# Scouting discussion for opening day Dove



## E.sheets3 (May 9, 2019)

Checked out 4 noon fields around deer creek, Dove were scarce. I did find one field I plan on going to, but for the most part deer creek seems baren. My favorite field wasn't cut this year (2nd year in a row) so I don't have high hopes for Sunday afternoon. I'm hoping a random decoy spread in a wildlife production area gets me a few in the morning so I don't get shorted on my limit again this year.

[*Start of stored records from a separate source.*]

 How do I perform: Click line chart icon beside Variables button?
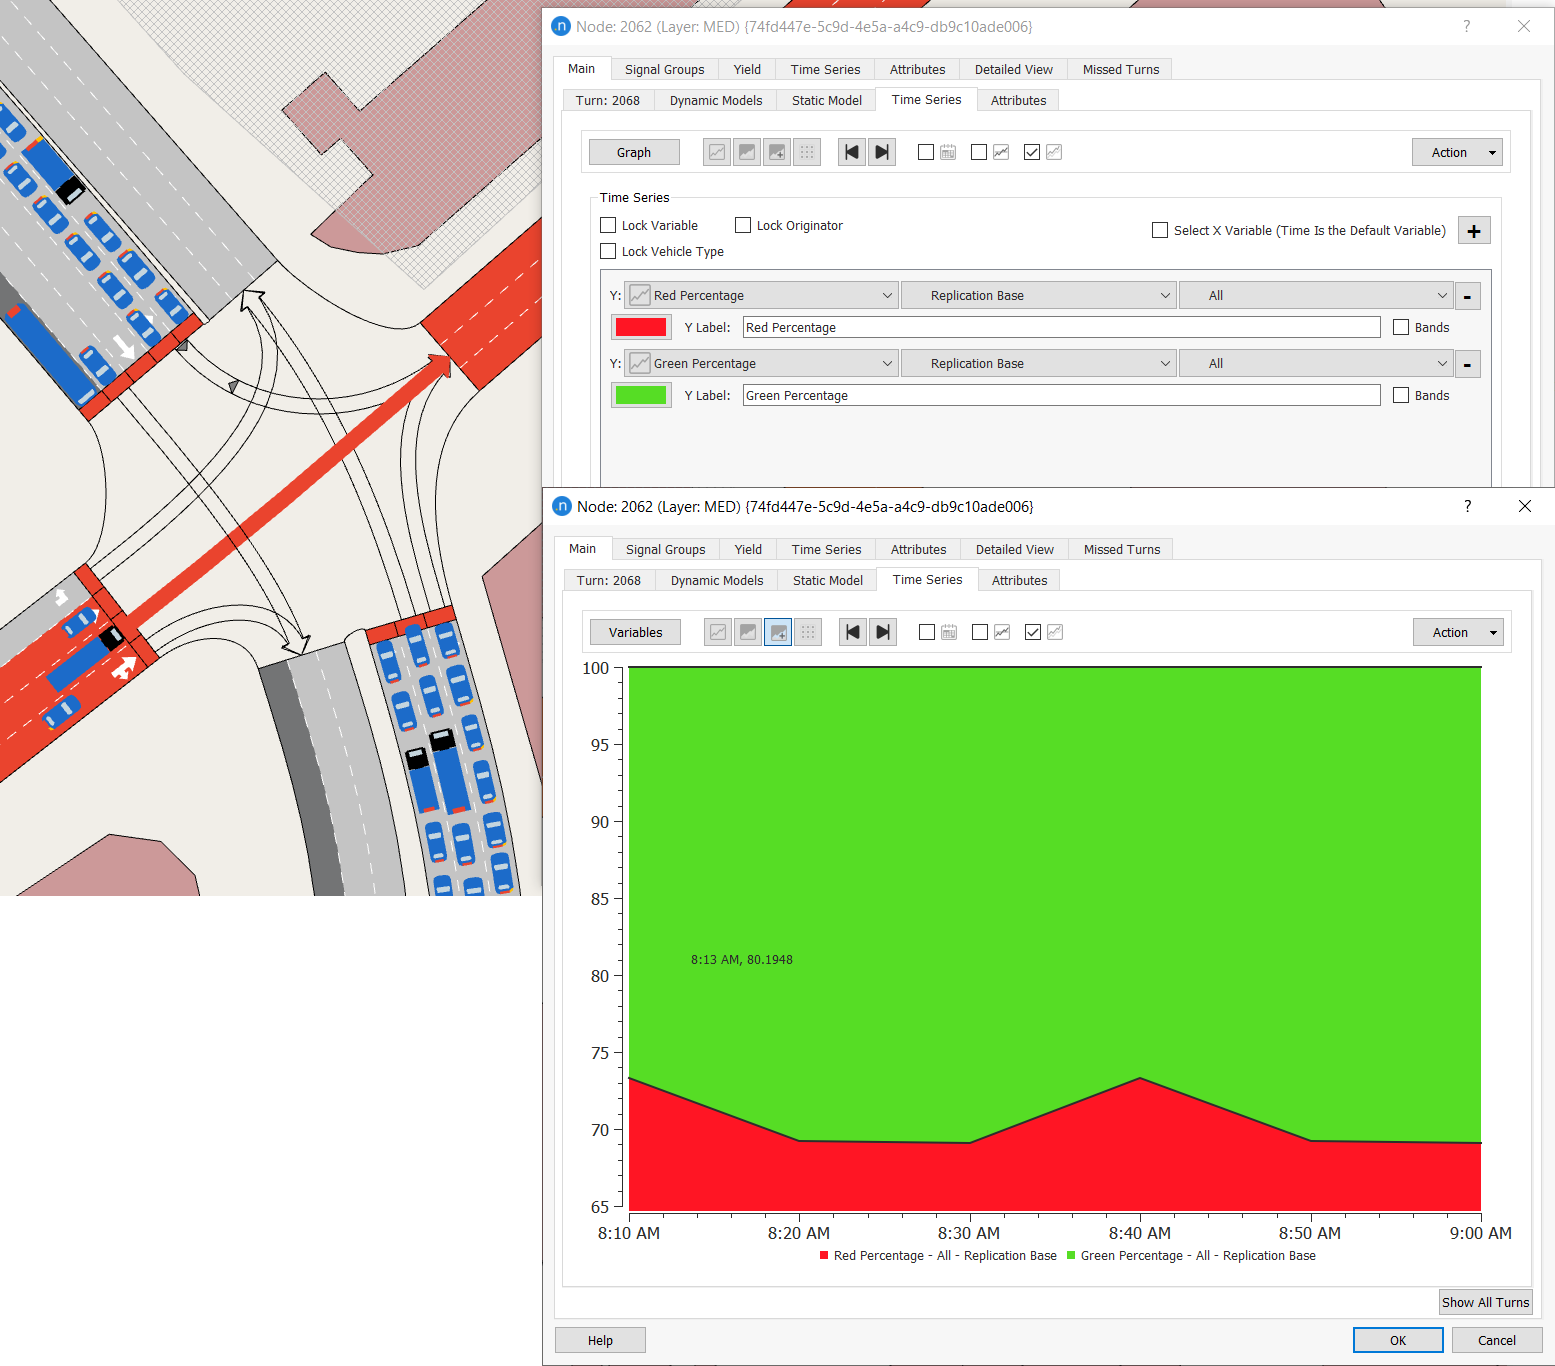point(717,632)
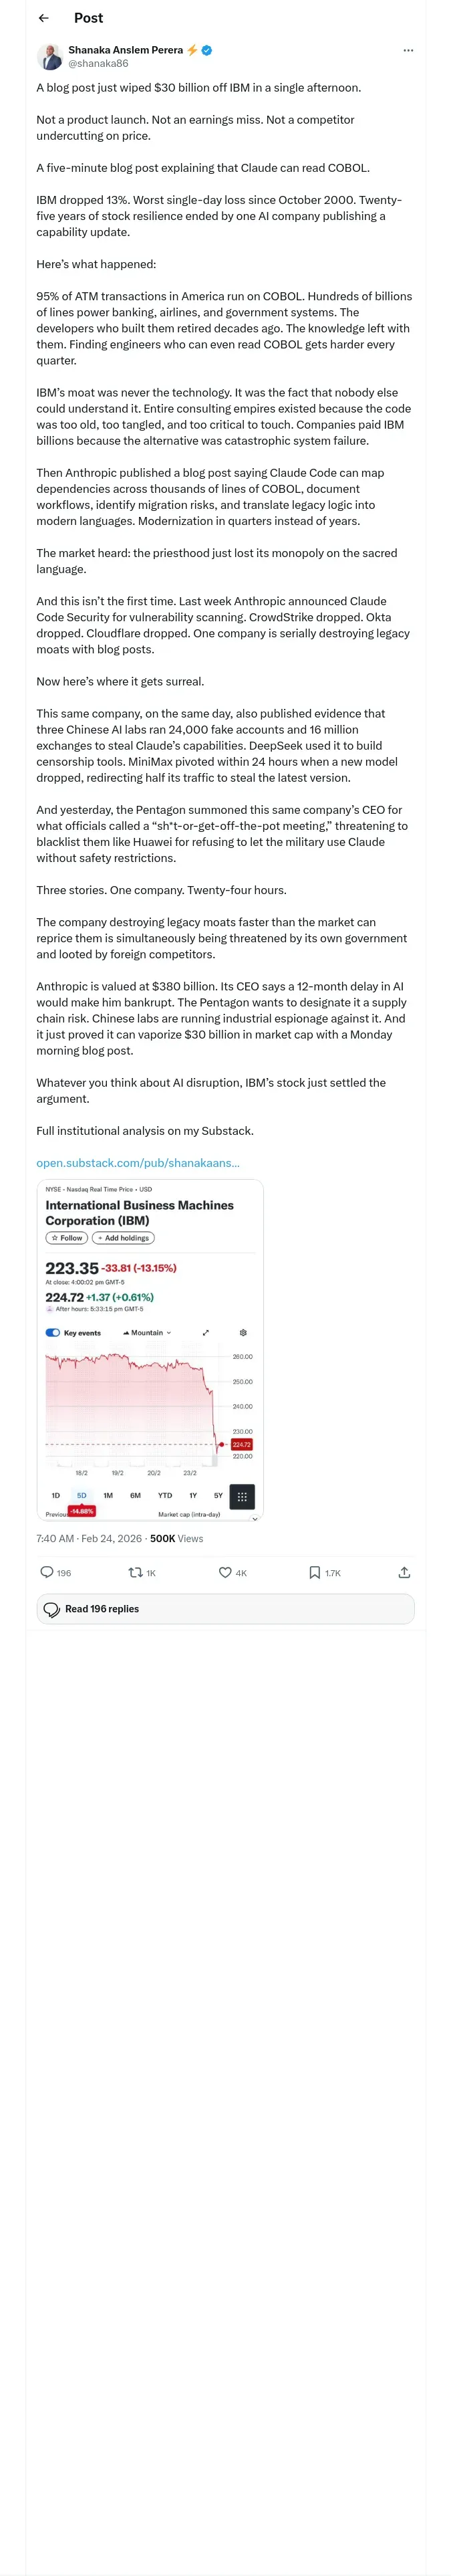Click the blue verified badge

pos(207,50)
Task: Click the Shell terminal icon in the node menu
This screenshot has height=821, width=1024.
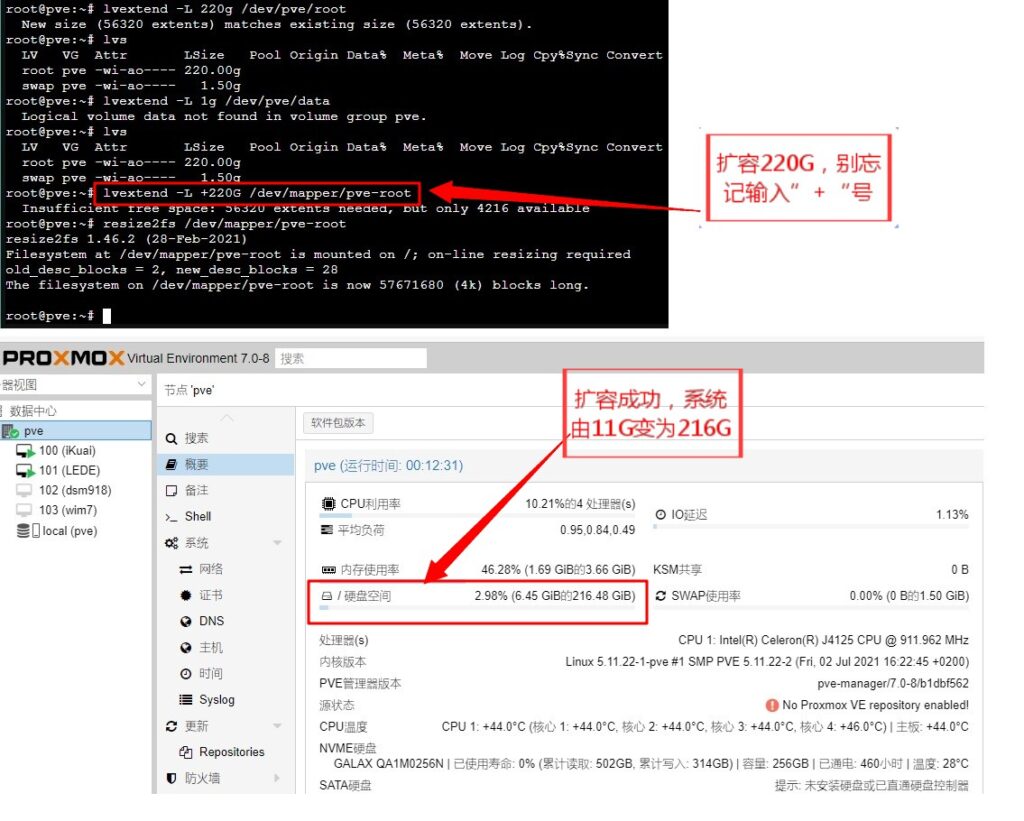Action: pos(171,517)
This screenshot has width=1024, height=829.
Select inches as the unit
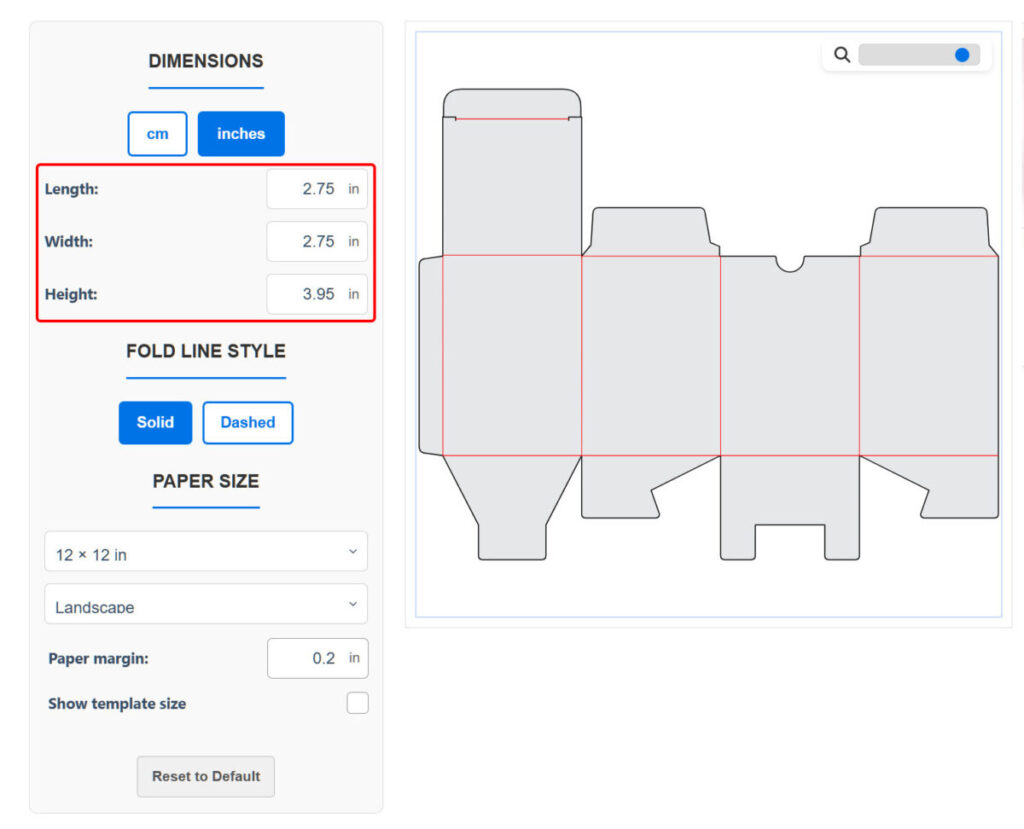coord(241,134)
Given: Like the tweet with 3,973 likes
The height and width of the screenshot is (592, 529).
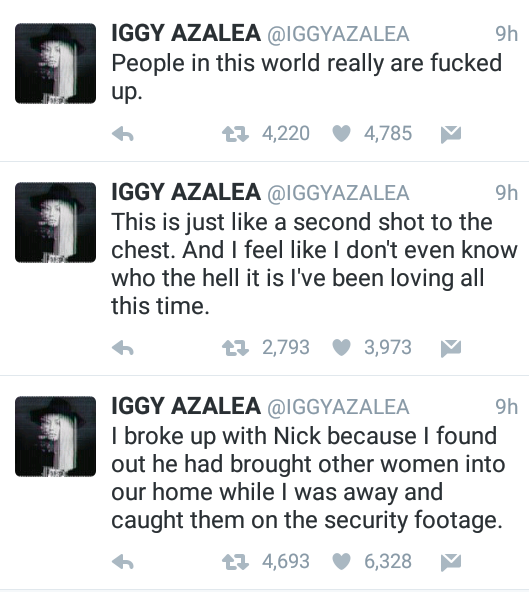Looking at the screenshot, I should pyautogui.click(x=341, y=348).
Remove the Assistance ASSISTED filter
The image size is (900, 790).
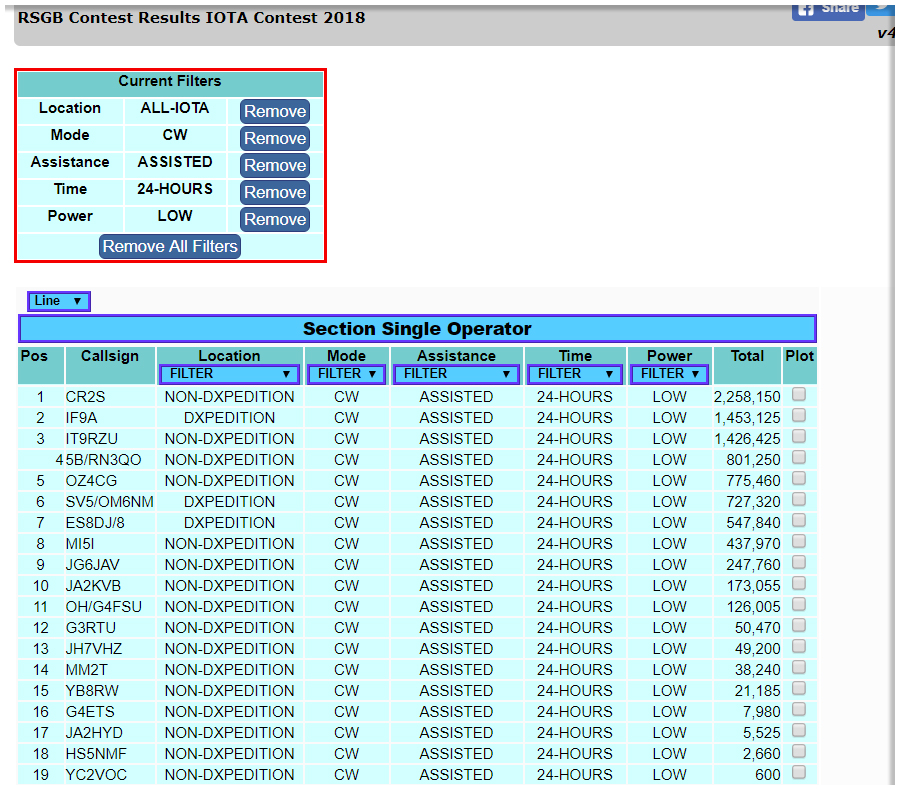coord(274,165)
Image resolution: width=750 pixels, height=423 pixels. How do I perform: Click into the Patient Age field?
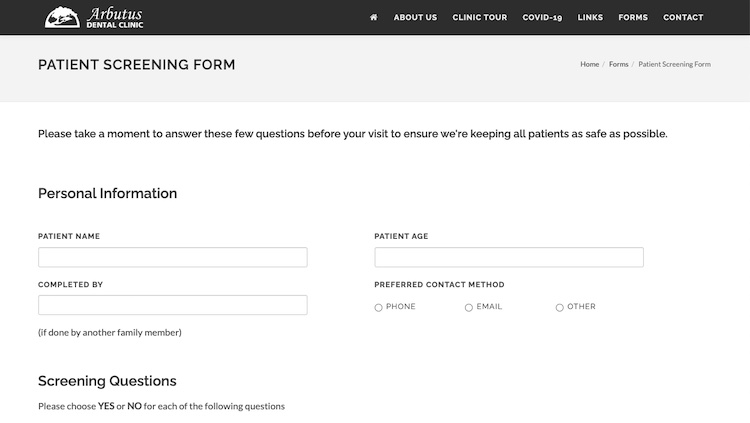click(508, 257)
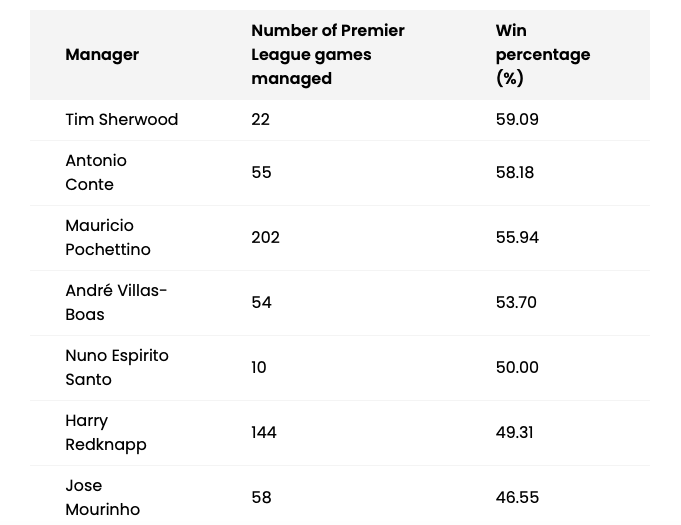This screenshot has width=681, height=525.
Task: Select Harry Redknapp's 144 games value
Action: click(x=264, y=433)
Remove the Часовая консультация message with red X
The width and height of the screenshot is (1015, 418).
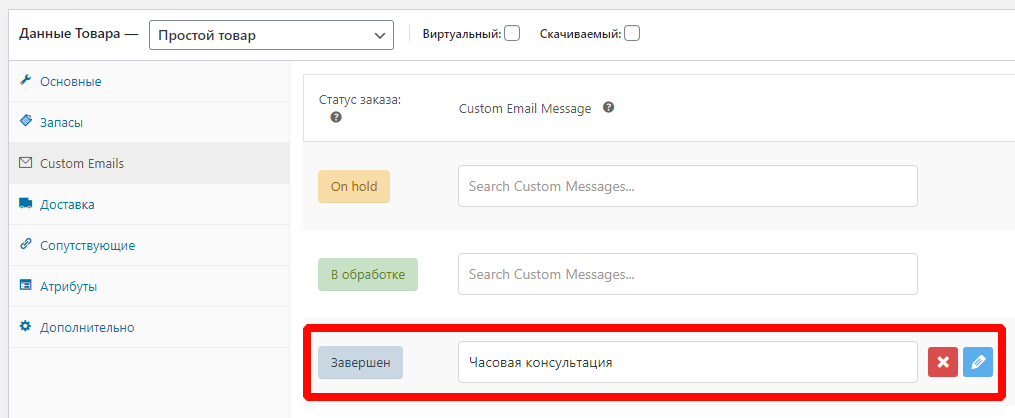[x=942, y=362]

Sent from my SM-S727VL using Tapatalk


----------



## M R DUCKS (Feb 20, 2010)

Remember; *New this year: hours for dove hunting on Big Island, Deer Creek, Delaware, Kokosing, Mackey Ford, Trump, WPA 65-9, and Indian Lake State Park are *noon* to sunset from Sept. 1-10, 2019


----------



## E.sheets3 (May 9, 2019)

M R DUCKS said:


> Remember; *New this year: hours for dove hunting on Big Island, Deer Creek, Delaware, Kokosing, Mackey Ford, Trump, WPA 65-9, and Indian Lake State Park are *noon* to sunset from Sept. 1-10, 2019


It was that way when I was a kid, we used to hunt teal in the morning. I'm personally just going to go to a random WA and see if I can pop a couple or get a squirrel.

Sent from my SM-S727VL using Tapatalk


----------